Telegraf: inputs.snmp fails all agents if one agent does not respond in time

Created on 23 Feb 2018 · 11Comments · Source: influxdata/telegraf

# Bug report
When running inputs.snmp plugin and polling several devices (agents) within same instance, if at least one device does not send back all requested information all devices in that inputs.snmp instance fails. Other instances running at the same time are not impacted.
My case example: I am poling several hundred network devices with several inputs.snmp instances every 1 minute. Each instance is dedicated for single metric.
When polling interface metrics on remotely located with big latency (~100ms) large network device (few hundred interfaces), for all requests and responses there simply is not enough time. And this is my problem to solve. But due to this condition all other few hundred devices in same instance fails even though they send back all data in time.
Log message is generated:
E! Error in plugin [inputs.snmp]: took longer to collect than collection interval (1m0s)
And from log it is impossible to tell which device is failing.

# Relevant telegraf.conf:

[[inputs.snmp]]

agents = ["test1:161" , "test2:161" , "test5" , "test3:161"]
interval = "60s"
timeout = "5s"
retries = 3
version = 2
community = "SNMPcommunity"
max_repetitions = 100

 [[inputs.snmp.table]]
 name="interface"
 oid="IF-MIB::ifXTable"

 [[inputs.snmp.table.field]]
 name="ifDescr"
 oid="IF-MIB::ifDescr"
 is_tag=true

 [[inputs.snmp.table.field]]
 name="ifOperStatus"
 oid="IF-MIB::ifOperStatus"
 is_tag=true

# System info:
Telegraf: 1.5.1-1
OS: Rhel 7.4

# Expected behavior:
Telegraf should fail only that device which does not respond in time and generate log message which device failed.
# Actual behavior:
All instance fails and only general message is generated.

aresnmp bug

Source

aurimasplu

👍5

All 11 comments

You can move to snmpcollector to gather snmp metrics.
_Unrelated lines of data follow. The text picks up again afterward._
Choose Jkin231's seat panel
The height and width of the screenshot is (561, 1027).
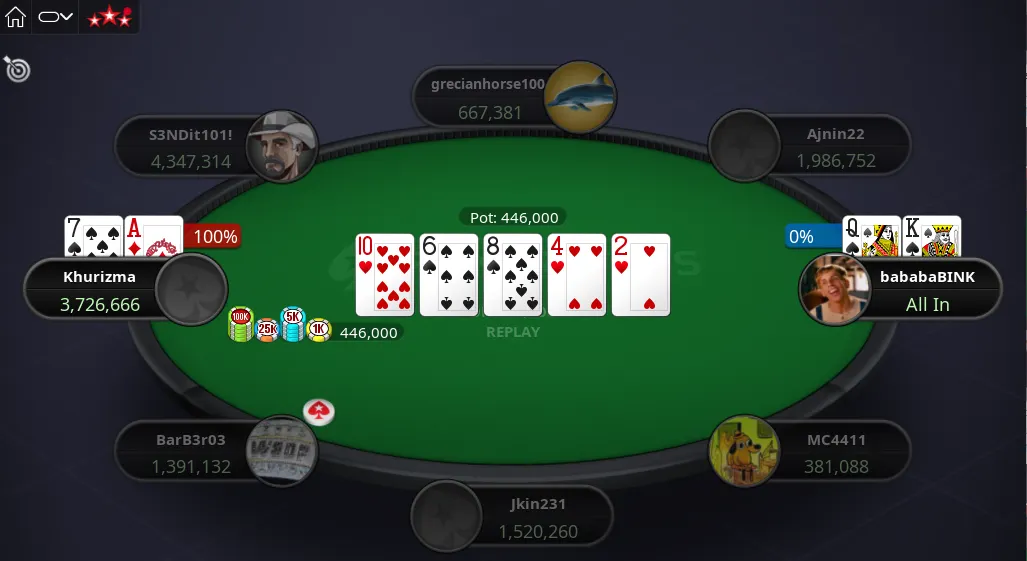(x=538, y=518)
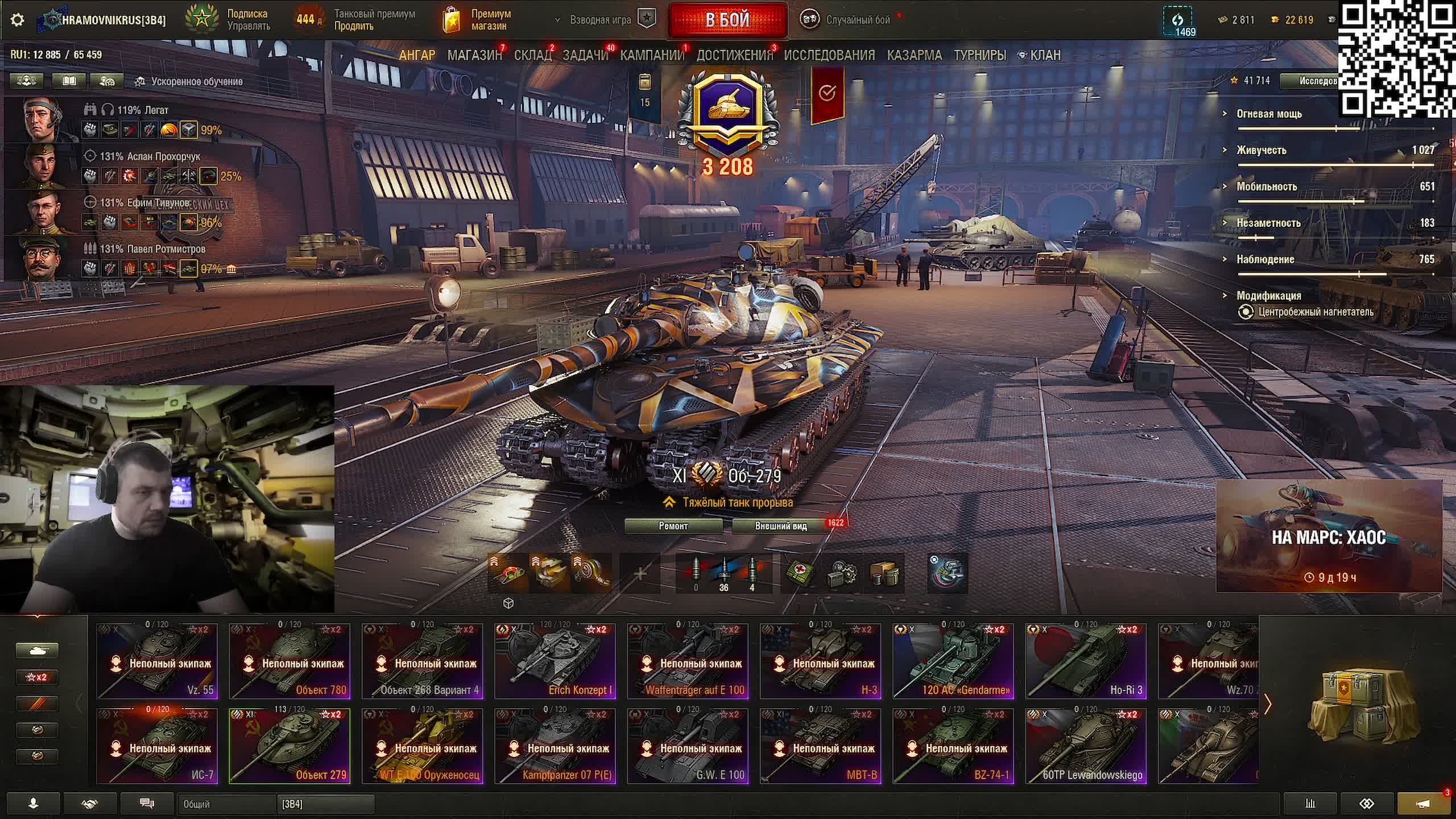Open the ЗАДАЧИ tab

pyautogui.click(x=585, y=55)
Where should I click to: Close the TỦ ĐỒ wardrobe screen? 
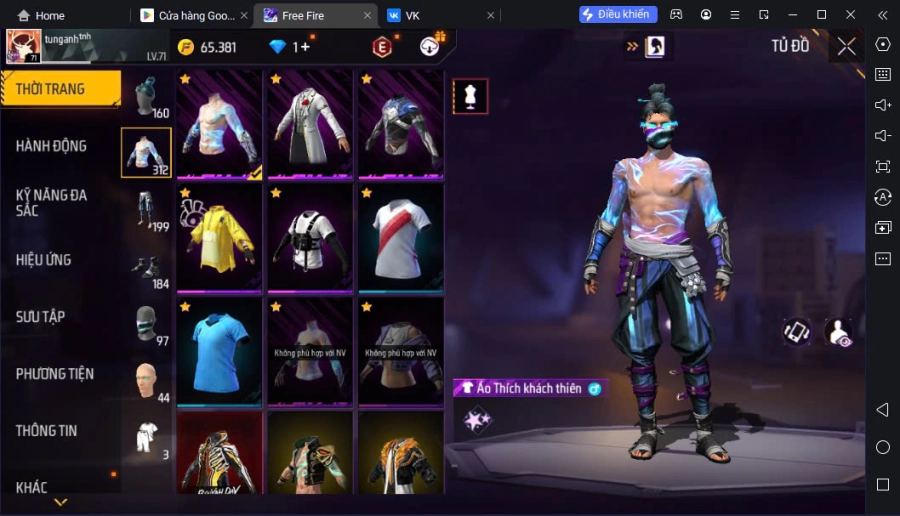click(846, 46)
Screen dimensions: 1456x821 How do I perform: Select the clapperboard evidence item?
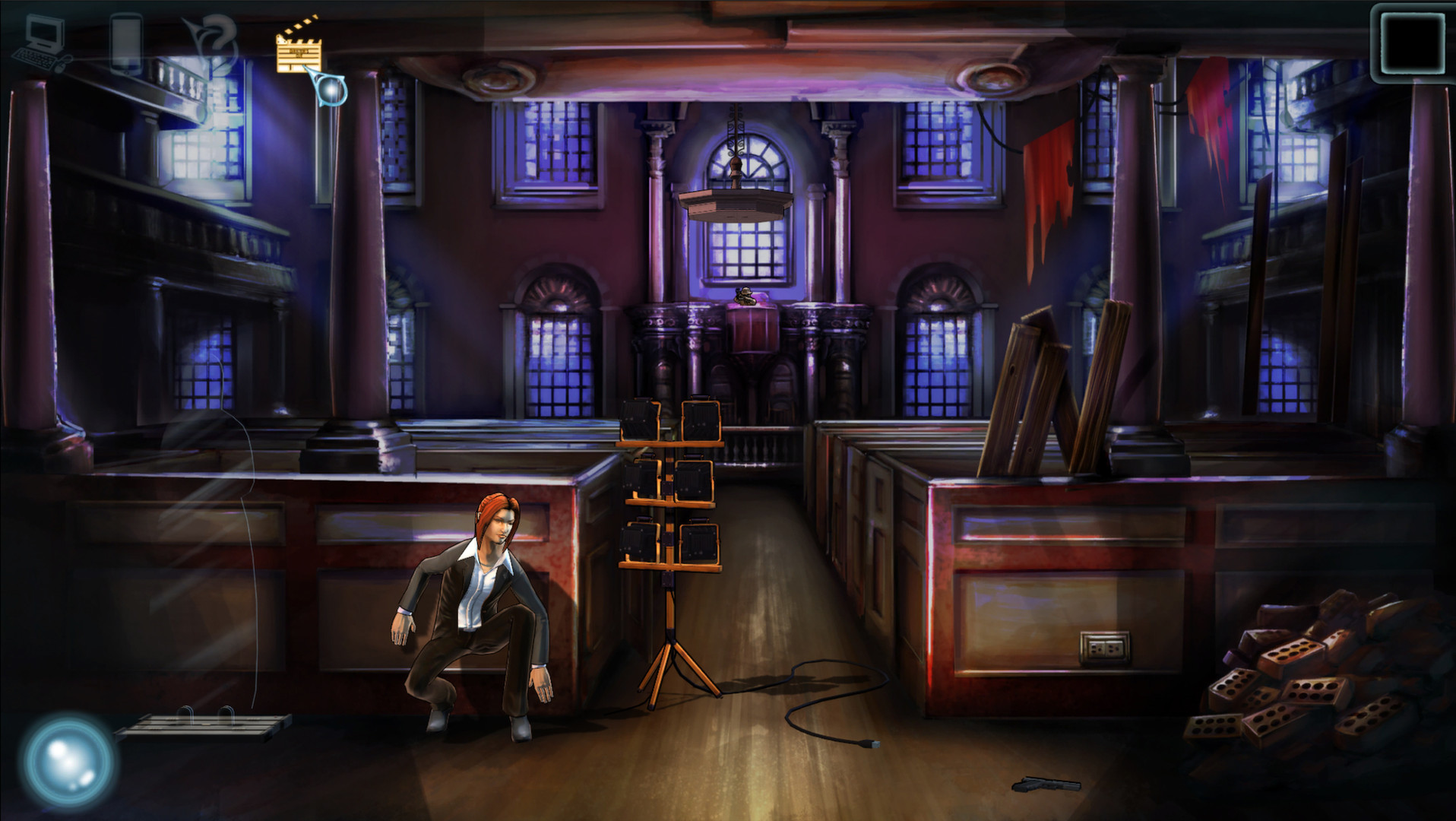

Polling time or state does not affect to the other devices and you have a nice web interface to check device runtime statistics (state polling time, num metrics , errors ) etc.

https://github.com/toni-moreno/snmpcollector

Check the wiki for configuration examples

https://github.com/toni-moreno/snmpcollector/wiki

toni-moreno on 23 Feb 2018

👎11

toni-moreno, thanks for advice I will check it out, but I don't believe that bug reports is the place to advertise your products.

aurimasplu on 26 Feb 2018

However I think the issue is more serious than implied by your report. I believe the collection is failing because the input is exceeding the _collection_ time for the entire input. That is, if you've got 100 routers and it takes a couple of seconds to poll each one then to complete the collection run exceeds the interval even if each box responds quickly.

I have proven this in my environment as I have the same problem even with no devices timing out, doing basically just ifTable queries, with as low as about 150 devices.

I've tried to resolve the issue by breaking my configuration into chunks of [[inputs.snmp]] but they all seem to be executed as if they were one so you run into the same problem:

Mar 21 15:38:00 act-collector01 telegraf[6933]: 2018-03-21T04:38:00Z E! Error in plugin [inputs.snmp]: took longer to collect than collection interval (2m0s)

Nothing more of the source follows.